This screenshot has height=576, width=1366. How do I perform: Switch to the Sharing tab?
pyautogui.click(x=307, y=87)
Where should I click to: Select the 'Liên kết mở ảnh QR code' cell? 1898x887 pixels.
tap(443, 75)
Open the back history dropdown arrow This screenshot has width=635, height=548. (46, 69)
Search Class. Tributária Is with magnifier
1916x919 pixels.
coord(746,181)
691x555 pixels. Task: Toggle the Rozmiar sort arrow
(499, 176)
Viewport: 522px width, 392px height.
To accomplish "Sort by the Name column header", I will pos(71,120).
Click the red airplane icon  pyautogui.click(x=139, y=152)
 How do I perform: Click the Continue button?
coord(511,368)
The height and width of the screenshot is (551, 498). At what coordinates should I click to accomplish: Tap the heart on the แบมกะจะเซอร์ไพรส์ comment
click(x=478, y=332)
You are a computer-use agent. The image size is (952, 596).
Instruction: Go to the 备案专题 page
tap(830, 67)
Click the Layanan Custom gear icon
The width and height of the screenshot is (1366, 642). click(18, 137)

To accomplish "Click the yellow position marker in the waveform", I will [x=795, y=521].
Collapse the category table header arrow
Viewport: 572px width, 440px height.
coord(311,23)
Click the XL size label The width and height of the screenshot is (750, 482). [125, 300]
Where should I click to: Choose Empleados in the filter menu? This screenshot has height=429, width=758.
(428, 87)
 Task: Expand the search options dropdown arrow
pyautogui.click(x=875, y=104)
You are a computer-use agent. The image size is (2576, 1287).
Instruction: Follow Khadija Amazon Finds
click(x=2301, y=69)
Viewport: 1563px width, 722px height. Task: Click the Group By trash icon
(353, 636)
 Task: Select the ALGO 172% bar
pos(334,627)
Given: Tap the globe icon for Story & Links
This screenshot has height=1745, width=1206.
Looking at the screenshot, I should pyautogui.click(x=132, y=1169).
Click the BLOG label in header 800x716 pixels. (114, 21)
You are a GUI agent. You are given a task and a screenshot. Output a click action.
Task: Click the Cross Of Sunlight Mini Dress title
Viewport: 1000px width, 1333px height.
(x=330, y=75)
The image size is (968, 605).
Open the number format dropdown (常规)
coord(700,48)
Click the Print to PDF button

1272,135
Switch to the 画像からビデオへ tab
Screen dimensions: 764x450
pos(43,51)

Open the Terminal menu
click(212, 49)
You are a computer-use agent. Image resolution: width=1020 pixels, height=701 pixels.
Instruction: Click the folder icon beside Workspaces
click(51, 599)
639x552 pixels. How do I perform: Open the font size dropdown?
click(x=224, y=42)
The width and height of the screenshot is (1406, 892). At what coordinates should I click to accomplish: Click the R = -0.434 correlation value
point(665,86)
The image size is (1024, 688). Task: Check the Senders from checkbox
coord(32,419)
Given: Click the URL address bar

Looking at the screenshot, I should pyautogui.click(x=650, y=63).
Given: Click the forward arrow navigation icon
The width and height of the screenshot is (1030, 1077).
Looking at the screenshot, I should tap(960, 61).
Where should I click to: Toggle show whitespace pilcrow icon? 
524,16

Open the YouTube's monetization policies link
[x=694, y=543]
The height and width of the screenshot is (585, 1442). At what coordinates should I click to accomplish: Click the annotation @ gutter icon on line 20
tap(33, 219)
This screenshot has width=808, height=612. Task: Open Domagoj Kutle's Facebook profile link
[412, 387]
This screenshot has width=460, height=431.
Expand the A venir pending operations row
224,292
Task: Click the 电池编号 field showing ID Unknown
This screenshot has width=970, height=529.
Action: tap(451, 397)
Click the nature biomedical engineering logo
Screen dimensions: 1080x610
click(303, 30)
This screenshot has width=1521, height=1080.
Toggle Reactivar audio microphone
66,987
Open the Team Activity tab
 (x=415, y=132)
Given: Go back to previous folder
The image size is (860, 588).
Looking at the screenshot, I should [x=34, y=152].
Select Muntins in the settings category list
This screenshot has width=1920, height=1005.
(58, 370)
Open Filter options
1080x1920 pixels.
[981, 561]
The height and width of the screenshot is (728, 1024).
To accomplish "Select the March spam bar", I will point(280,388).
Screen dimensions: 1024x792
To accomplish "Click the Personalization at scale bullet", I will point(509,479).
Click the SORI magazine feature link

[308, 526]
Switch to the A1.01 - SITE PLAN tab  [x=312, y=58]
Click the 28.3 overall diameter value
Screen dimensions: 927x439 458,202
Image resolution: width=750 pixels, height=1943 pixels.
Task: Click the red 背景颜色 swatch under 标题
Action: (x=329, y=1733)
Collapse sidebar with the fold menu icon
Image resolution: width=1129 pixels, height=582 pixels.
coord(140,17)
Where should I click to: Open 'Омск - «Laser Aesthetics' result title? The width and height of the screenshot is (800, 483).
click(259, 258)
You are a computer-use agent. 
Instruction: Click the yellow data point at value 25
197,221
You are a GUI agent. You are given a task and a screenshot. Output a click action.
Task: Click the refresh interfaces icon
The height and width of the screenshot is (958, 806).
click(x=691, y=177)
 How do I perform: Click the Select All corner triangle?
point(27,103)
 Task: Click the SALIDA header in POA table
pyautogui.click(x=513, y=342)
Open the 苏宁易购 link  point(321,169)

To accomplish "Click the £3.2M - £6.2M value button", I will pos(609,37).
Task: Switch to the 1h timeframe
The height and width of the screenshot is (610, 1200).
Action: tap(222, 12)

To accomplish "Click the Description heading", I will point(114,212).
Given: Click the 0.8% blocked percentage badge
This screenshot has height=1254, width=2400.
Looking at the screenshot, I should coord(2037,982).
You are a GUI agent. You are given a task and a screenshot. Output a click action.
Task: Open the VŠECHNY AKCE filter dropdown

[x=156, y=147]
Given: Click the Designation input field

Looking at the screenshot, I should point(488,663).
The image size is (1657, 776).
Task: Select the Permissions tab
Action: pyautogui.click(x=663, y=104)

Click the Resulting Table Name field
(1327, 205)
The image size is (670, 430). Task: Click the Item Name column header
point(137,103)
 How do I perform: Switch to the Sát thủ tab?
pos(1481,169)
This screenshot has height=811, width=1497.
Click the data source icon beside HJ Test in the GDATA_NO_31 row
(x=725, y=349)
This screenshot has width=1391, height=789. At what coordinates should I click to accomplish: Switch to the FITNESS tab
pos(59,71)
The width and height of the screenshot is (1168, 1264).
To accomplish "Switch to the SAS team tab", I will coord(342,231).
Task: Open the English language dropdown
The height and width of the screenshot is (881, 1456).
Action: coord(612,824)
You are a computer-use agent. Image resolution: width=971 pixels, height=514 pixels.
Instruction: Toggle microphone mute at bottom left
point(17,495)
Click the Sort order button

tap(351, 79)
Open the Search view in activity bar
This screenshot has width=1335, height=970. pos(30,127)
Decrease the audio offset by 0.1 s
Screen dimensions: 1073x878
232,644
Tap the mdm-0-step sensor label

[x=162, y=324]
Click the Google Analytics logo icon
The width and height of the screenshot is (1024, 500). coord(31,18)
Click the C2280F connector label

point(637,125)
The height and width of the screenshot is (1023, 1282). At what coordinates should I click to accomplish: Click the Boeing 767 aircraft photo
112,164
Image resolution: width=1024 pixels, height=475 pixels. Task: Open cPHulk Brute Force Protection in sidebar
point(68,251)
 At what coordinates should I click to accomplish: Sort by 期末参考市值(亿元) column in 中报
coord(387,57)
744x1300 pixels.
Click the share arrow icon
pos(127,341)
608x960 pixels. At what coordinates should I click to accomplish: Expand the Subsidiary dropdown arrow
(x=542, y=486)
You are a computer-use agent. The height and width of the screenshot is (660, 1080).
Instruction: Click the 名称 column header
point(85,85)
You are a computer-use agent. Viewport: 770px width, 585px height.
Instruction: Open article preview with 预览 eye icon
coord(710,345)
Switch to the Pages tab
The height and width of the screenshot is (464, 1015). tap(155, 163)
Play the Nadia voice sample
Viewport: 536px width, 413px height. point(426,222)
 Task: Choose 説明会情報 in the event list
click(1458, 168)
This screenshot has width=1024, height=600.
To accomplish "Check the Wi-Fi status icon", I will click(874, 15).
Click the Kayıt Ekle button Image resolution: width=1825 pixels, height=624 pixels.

--

(Work request)
The entries above hold the needed span. Transcribe exactly the lines from the one with "Task: Open the English language dropdown" to the one with "You are a computer-use agent. Image resolution: width=971", both included.

(Written reply)
Task: Open the English language dropdown
The height and width of the screenshot is (881, 1456).
Action: coord(612,824)
You are a computer-use agent. Image resolution: width=971 pixels, height=514 pixels.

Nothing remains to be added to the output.